Le dialogue national constitue une excellente occasion de faire émerger de nouvelles têtes
Point n’est besoin d’avoir le troisième œil du sorcier camerounais pour s’apercevoir qu’il s’agit d’une ruse de guerre de la part du pouvoir. Car l’offre de dialogue, tout en permettant de desserrer autour du régime l’étau de la guerre de sécession dont le lourd bilan se chiffre aujourd’hui à près de 2 000 morts, lui donne l’opportunité de mettre à exécution la stratégie bien connue en pareilles circonstances du diviser pour mieux régner. En effet, pendant que les ténors de la contestation du pouvoir de Paul Biya sont en prison, le dialogue national constitue une excellente occasion de faire émerger de nouvelles têtes qui, achetées à coup de millions de F CFA, parleront difficilement le même langage que leurs mentors emprisonnés. Et cerise sur le gâteau, en cas de succès de cette initiative du dialogue national, le pouvoir de Yaoundé réussirait une bien brillante opération de communication politique, en présentant le vieux président comme un véritable père de la Nation, artisan de la réconciliation nationale et icône de la paix. Un tel capital de sympathie suffirait à lui assurer la quiétude qu’il souhaite jusqu’à ce que la mort le sépare de son trône. Mais les adversaires martyrisés du régime accepteront-ils de jouer le jeu du dictateur ? Rien n’est moins sûr dans la mesure où, sitôt après l’appel au dialogue du chef de l’Etat, l’opposition a donné de la voix, posant comme condition, la libération des prisonniers. Le président accèdera-t-il à cette exigence? Il y a fort à parier qu’il y opposera une fin de non-recevoir en se réfugiant derrière l’alibi du sacro-saint principe de la séparation des pouvoirs entre l’Exécutif et le Judiciaire. Si, dans le principe, le refus de saisir la main tendue du pouvoir reste dans le domaine du possible, la réalité est qu’une telle attitude serait contreproductive.
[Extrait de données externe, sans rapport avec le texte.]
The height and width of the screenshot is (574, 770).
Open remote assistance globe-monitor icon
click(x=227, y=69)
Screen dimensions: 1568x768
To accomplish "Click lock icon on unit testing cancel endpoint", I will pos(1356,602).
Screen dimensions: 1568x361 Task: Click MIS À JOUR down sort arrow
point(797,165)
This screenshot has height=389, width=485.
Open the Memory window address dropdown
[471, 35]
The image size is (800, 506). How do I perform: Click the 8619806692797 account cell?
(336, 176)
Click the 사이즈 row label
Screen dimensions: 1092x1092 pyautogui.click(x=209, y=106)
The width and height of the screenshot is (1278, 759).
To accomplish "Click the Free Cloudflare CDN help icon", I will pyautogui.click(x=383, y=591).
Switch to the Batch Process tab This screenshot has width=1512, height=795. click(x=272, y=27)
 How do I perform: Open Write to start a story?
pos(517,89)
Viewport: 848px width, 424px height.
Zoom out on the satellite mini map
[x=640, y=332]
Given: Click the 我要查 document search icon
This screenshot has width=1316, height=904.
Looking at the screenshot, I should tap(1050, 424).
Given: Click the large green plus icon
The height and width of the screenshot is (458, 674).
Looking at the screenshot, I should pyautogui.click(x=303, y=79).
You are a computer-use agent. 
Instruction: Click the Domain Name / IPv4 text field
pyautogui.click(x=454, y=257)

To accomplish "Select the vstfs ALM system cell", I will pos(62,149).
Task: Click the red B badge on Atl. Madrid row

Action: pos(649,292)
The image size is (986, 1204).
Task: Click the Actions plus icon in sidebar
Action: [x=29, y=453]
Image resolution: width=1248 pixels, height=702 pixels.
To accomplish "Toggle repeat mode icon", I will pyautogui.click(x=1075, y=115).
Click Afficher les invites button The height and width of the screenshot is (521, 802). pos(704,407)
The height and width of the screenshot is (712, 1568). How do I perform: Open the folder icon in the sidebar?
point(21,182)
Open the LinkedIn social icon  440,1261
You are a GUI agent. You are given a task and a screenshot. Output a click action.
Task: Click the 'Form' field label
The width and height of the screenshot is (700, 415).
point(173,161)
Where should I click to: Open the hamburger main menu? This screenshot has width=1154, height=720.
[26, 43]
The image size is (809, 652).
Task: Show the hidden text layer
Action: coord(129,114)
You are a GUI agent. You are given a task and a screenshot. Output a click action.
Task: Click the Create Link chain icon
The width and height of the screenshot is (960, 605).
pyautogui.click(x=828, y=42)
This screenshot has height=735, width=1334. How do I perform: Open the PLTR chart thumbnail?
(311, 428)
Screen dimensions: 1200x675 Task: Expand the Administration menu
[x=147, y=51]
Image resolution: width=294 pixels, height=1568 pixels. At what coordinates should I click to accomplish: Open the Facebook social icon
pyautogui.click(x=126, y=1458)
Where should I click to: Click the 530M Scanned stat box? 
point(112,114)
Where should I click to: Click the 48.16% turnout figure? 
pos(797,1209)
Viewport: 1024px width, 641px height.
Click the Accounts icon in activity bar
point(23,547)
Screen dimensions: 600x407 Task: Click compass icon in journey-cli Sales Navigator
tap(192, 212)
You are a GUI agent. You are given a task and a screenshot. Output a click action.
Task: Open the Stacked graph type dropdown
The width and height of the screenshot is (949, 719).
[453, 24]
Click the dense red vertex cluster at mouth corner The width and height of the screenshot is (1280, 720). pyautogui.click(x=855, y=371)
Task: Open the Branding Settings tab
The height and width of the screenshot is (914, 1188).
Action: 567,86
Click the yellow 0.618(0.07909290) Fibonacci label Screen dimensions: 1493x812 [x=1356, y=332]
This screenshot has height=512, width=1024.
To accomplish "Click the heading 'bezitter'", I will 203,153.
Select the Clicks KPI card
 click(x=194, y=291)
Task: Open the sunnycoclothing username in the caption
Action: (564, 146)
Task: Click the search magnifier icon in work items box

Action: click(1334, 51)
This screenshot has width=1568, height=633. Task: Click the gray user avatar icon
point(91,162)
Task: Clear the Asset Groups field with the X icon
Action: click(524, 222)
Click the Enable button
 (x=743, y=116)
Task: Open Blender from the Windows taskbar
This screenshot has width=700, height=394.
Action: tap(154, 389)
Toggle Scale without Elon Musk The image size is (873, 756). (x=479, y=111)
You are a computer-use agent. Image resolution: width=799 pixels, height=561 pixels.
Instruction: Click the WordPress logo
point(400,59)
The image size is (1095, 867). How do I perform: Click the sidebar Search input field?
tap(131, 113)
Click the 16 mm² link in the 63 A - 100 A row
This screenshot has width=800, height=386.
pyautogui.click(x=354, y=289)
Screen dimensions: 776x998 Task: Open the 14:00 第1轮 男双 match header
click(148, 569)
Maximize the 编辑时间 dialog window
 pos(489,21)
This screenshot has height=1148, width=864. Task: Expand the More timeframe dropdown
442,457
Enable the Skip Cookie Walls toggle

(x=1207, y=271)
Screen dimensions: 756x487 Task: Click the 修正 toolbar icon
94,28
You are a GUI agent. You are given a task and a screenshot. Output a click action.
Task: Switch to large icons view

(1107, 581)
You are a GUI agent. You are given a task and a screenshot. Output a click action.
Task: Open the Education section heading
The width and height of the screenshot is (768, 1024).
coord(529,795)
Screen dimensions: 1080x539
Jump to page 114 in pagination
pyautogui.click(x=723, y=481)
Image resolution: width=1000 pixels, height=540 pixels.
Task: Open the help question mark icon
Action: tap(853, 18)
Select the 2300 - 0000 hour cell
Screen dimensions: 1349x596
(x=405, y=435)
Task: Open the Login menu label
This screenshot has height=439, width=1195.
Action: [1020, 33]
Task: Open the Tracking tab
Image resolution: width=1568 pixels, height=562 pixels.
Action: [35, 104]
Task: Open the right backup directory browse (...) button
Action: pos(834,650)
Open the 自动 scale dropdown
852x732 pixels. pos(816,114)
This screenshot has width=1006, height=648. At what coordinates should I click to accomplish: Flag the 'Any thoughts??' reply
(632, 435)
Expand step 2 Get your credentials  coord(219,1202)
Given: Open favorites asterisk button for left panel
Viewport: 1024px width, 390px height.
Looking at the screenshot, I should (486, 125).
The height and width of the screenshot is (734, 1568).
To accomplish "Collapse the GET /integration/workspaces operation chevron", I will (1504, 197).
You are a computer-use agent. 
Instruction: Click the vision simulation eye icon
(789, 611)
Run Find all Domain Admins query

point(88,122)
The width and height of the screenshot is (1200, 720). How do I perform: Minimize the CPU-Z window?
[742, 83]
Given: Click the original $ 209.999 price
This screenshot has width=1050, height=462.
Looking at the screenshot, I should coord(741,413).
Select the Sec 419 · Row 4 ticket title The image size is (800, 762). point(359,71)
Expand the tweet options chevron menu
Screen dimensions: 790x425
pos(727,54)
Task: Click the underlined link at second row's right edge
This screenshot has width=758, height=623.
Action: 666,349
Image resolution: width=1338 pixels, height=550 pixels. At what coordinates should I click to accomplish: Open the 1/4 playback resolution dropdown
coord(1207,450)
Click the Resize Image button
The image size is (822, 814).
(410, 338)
Le tout n’est pas d’amener l’âne au puits
Et pour cause. D’abord, « les absents, dit-on, ont toujours tort » et cette maxime est particulièrement vraie en Afrique où la politique de la chaise vide ne paie pas. Ensuite, les opposants perdraient le capital de sympathie dont ils bénéficient auprès de l’opinion nationale qui a bien accueilli l’idée de ce dialogue national qu’elle considère comme « un geste positif ». Enfin, ils perdraient une tribune pour plaider leur cause et l’occasion de réclamer la libération de leurs camarades embastillés. L’un dans l’autre, l’on peut donc affirmer sans risque de se tromper que Paul Biya a bien étudié le terrain avant de poser son piège. Mais le tout n’est pas d’amener l’âne au puits. Encore faut-il réussir à le faire boire l’eau. En effet, si le pouvoir camerounais peut compter sur la pression de l’opinion et l’appât de la possible libération des prisonniers politiques pour amener l’opposition à la table des négociations, on peut, tout de même, s’interroger sur la qualité des participants aux débats. Car, l’on peut bien se poser la question de savoir avec qui le régime va dialoguer quand on sait que les vrais opposants croupissent en prison. Et à supposer que, pour pallier leur absence, le pouvoir crée pour les besoins de la cause, sa propre opposition, comme on le voit très souvent sous d’autres cieux, l’on peut se demander si les conclusions qui sortiront de ce dialogue, pourront engager l’opposition vraie. De ce qui précède, l’on peut dire que Biya n’a pas encore gagné le pari de ce grand dialogue qu’il appelle de tous ses vœux.Cela dit, l’homme ne manque pas d’atouts pour pouvoir réussir son coup. Sa carte maîtresse reste son Premier ministre qui est un natif des régions qui défient Yaoundé. L’on peut donc supposer qu’il dispose d’un réseau dense de relations et d’affinités pour pénétrer le milieu et susciter son adhésion à l’initiative du dialogue. Paul Biya peut aussi compter sur la lassitude des populations prises en tenailles entre deux feux, ceux des séparatistes et ceux des djihadistes de Boko Haram dont les incursions meurtrières troublent régulièrement la tranquillité de nombreuses familles camerounaises. Il reste donc à espérer que les parties prenantes au débat ne négocient pas avec le poignard dans le dos.
« Le Pays »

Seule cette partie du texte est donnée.